Jiang, X., Washington, M. K., Izzy, M. J., Piantek, G., Lu, M., Yan, X., Gore, J. C., & Xu, J. (2025). Noninvasive assessment of liver inflammation in metabolic dysfunction associated steatohepatitis using MR cytometry. NPJ Imaging, 3(1), 17. https://doi.org/10.1038/s44303-025-00080-4
Diagnosing metabolic dysfunction-associated steatohepatitis (MASH) currently relies on a liver biopsy, an invasive procedure used to assess fat buildup (steatosis), inflammation, and damaged liver cells (ballooning). Although MRI techniques such as proton density fat fraction (PDFF) and MR elastography can non-invasively measure liver fat and scarring (fibrosis), there are still no reliable imaging methods to directly evaluate liver inflammation without a biopsy.
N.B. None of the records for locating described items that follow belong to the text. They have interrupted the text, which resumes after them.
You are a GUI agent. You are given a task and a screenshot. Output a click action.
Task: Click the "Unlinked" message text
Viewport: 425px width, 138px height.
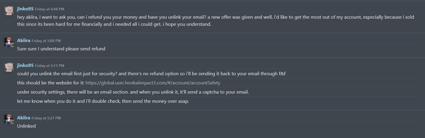coord(26,126)
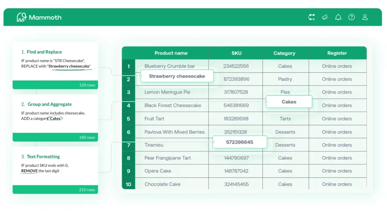This screenshot has width=387, height=218.
Task: Click the Pies category cell in row 3
Action: click(285, 92)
In this study, we developed a new diffusion MRI (dMRI)–based approach called MR cytometry to non-invasively map basic cellular features of the liver. This technique estimates MRI-derived cell size (excluding fat) and cell density, which reflect underlying tissue microstructure. We first validated the method using simulations guided by histology and by imaging fixed human liver samples outside the body. These tests showed that stromal regions of the liver have smaller apparent cell sizes and higher cell densities compared with normal liver tissue and fat-rich tissue.
We then tested the feasibility of MR cytometry in living people using a standard clinical 3-tesla MRI scanner, scanning both healthy volunteers and patients with MASH. The results demonstrate that MR cytometry can detect differences in liver microstructure associated with disease, suggesting that this approach may provide a promising non-invasive way to characterize liver inflammation and related cellular changes in MASH.
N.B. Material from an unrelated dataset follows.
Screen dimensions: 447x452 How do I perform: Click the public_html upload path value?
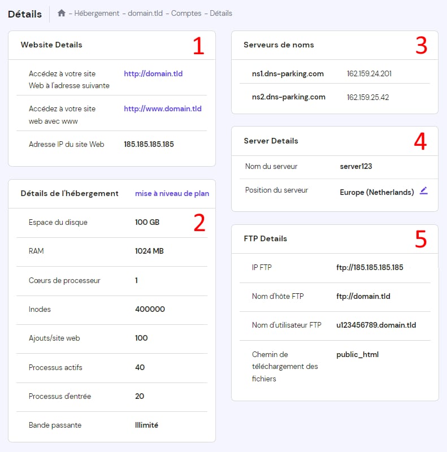coord(357,354)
Fig. 1: Comparison of MRI-Derived cellular properties from Histology-Based Simulations Across Tissue Types and SNR Levels.
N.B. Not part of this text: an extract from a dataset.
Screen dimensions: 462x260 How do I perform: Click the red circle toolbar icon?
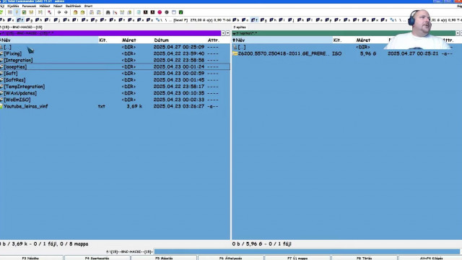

Fitted cell sizes (top row) and densities (bottom row) from histology-based simulated diffusion signals for normal liver tissues, steatosis, and stroma (a combination of inflammatory cells and fibrosis) at three different SNR levels (10, 20, and 50, from left to right). *P < 0.05, **P < 0.01, ***P < 0.001, and ****P < 0.0001 as measured by one-way analysis of variance (ANOVA) with Bonferroni correction.